At the same time, the Aussie Labor Party grew considerably, as workers who saw it as their historic party flocked to its ranks. Thanks to this wave of new activists, Labour won a series of electoral victories, culminating in the defeat of Howard. While this process was unfolding, the Democratic Socialist Party (DSP), the largest far left group in Aussie, was insisting that the Labor Party had ceased to have significant working class support and suggesting that the way was open for a new mass workers' party. While Labor stormed back into power with massive workers support the DSP ended up imploding. We should hope that members of RAM, who have lately been saying that Labour is finished and their outfit is becoming a new mass party, will learn a lesson from the fate of the DSP.
Ironically, Labour would be in much greater danger if it had won the recent election and had to deal with an economic tsunami.

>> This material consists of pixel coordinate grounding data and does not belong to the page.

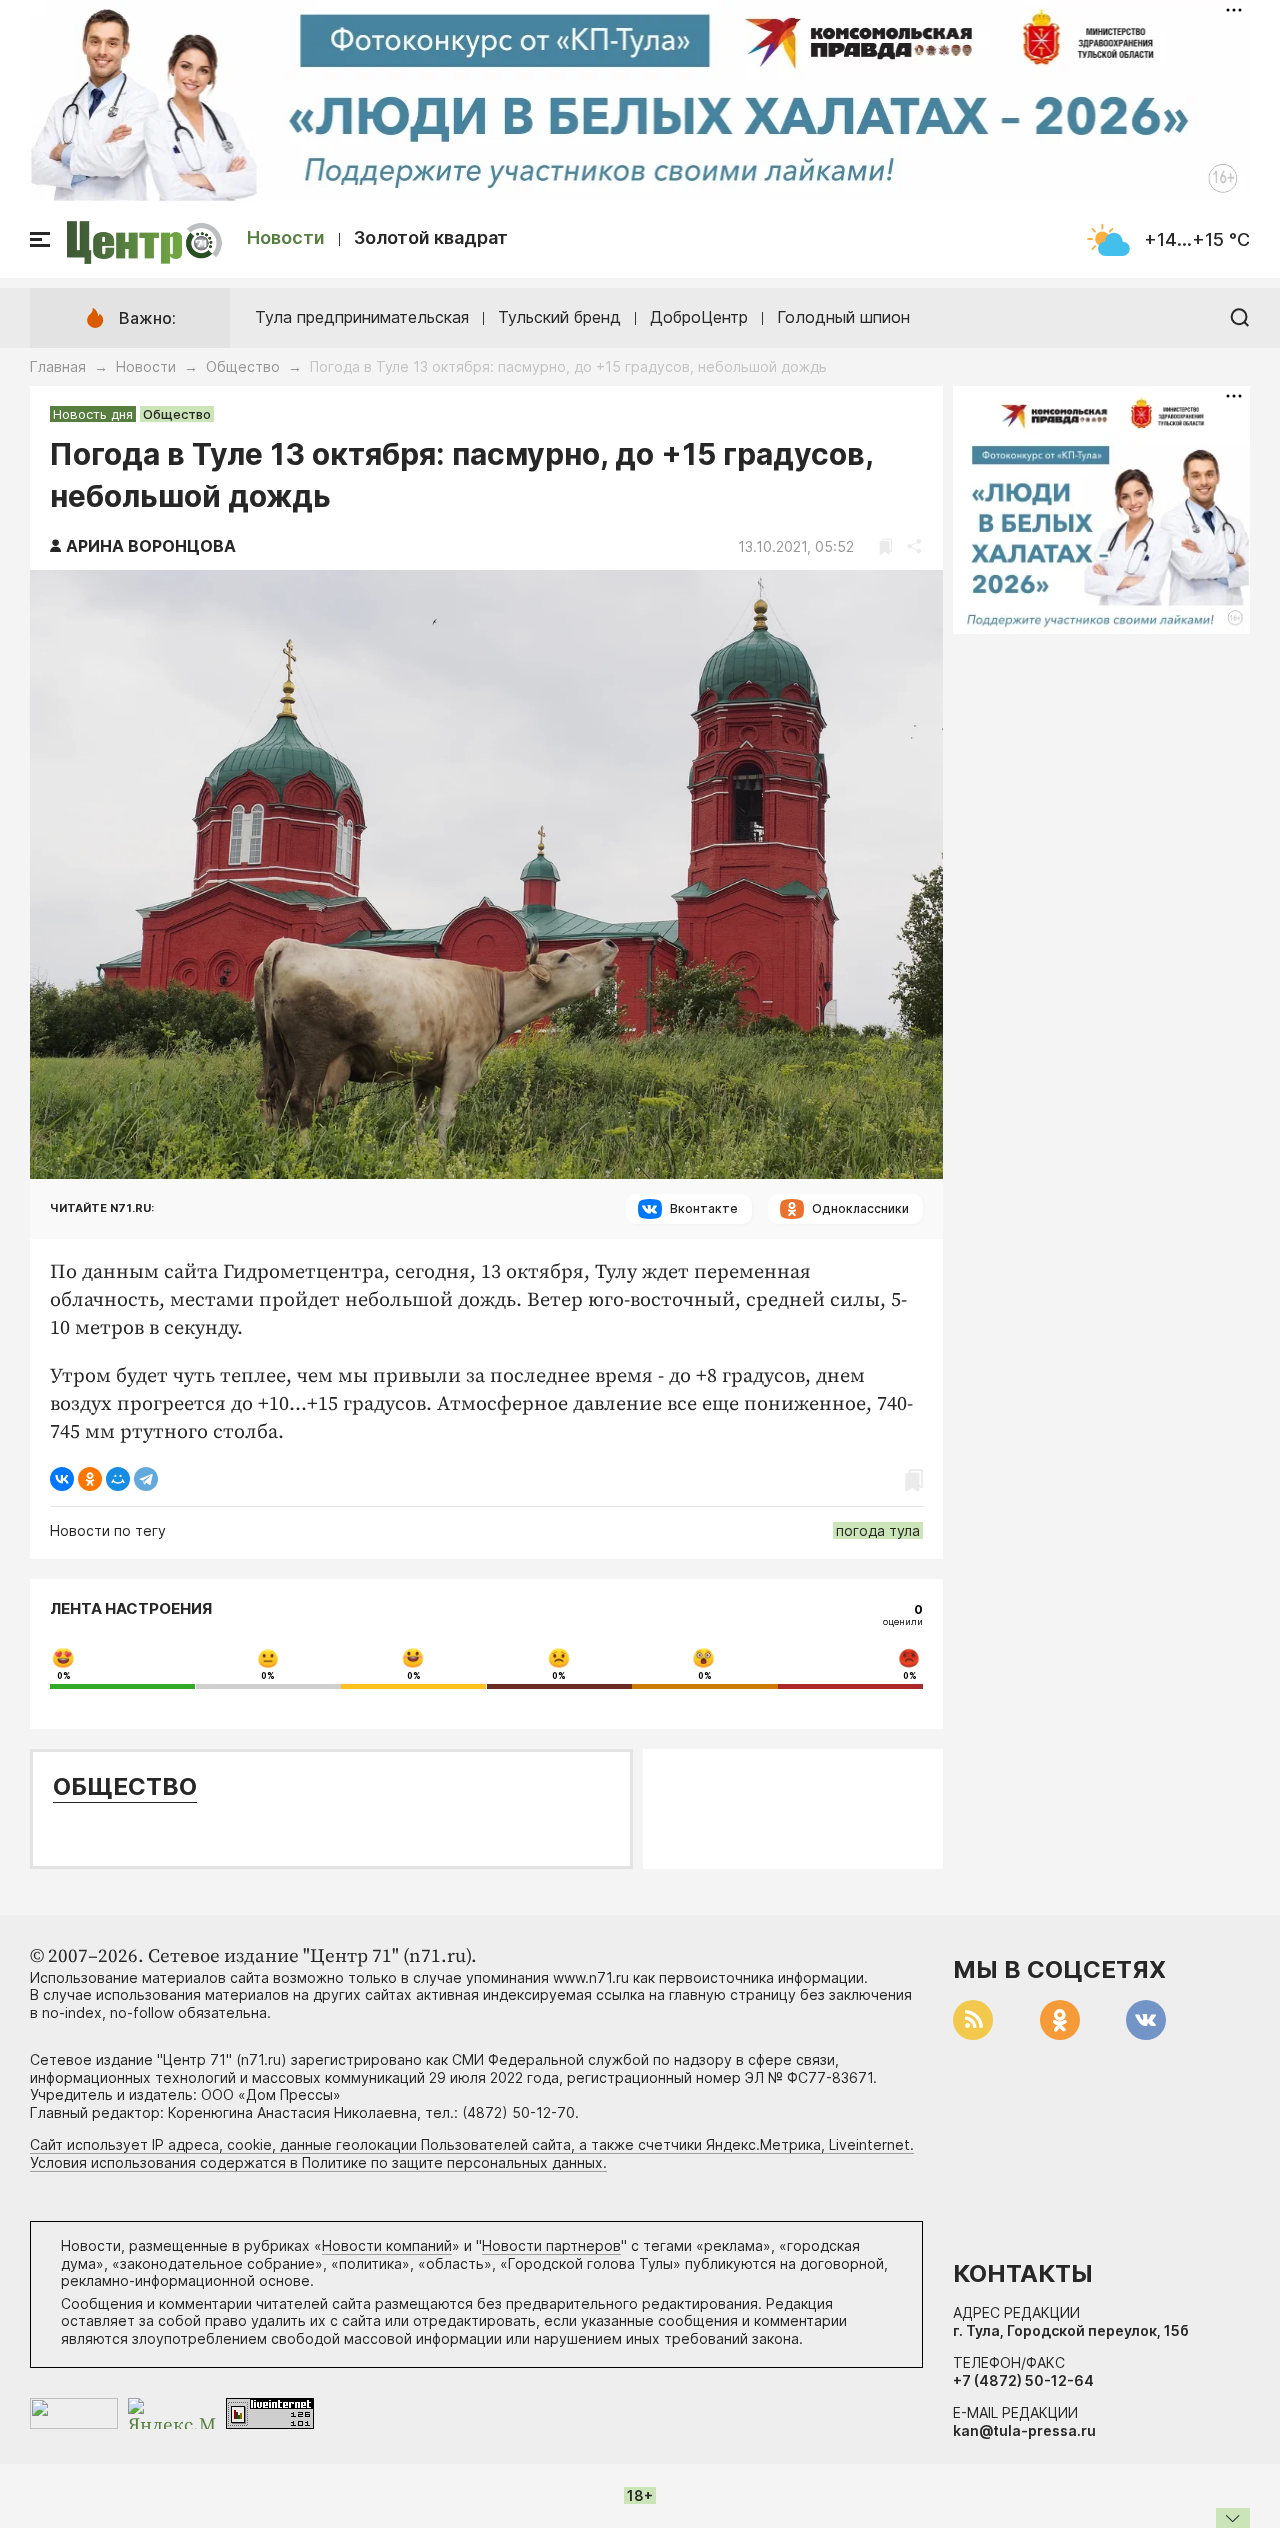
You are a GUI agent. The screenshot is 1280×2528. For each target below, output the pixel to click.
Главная (58, 366)
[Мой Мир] (118, 1479)
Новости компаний (387, 2245)
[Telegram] (146, 1479)
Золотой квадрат (431, 237)
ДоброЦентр (699, 317)
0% (64, 1676)
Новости (286, 237)
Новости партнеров (551, 2245)
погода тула (878, 1530)
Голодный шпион (843, 317)
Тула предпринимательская (362, 317)
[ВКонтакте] (62, 1479)
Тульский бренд (559, 317)
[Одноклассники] (90, 1479)
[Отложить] (885, 546)
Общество (243, 366)
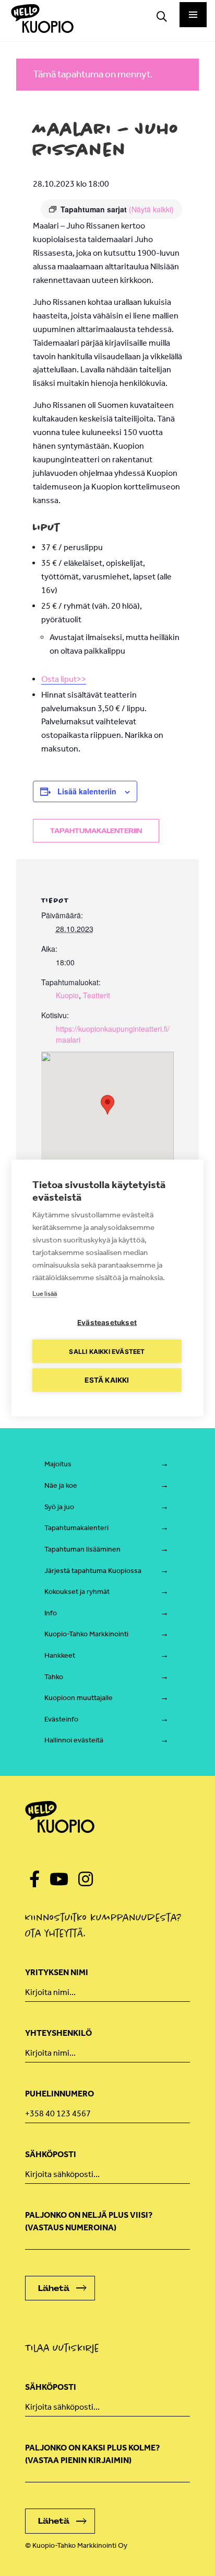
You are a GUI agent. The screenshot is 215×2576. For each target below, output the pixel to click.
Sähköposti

Clark and Cullen probably would have felt it necessary to cut social spending and hold down wages and this would have angered parts of their union base. A small space might even have opened for groups to the left of Labour and the Greens. In opposition, though, Labour can move to the left and criticise National and Act, freed of the responsibility of having to run the economy. If the Maori Party is foolish enough to get in to bed with National then Labour will probably win the Maori vote back, too, as Pita and co relive the experiences of New Zealand First's Maori 'tight five' in 1996-98.
No one can predict the future with anything resembling certainty, but I wouldn't be surprised if workers move back to Labour as they wake up to the nature of the new National government. The far left needs to acknowledge the continued hold of Labour over much of the working class, instead of trying to wish this reality away, or dismissing every supporter of the party as some sort of class enemy.
I'm a regular protester at the Labour Party's conferences, and at the 2007 bash I heard a Workers Party member shouting 'If there were any decent people in Labour they left long ago'. A Labour Party trade unionist shouted back that anyone who didn't support Labour was some sort of traitor. There is a sensible position somewhere between those two sectarian extremes.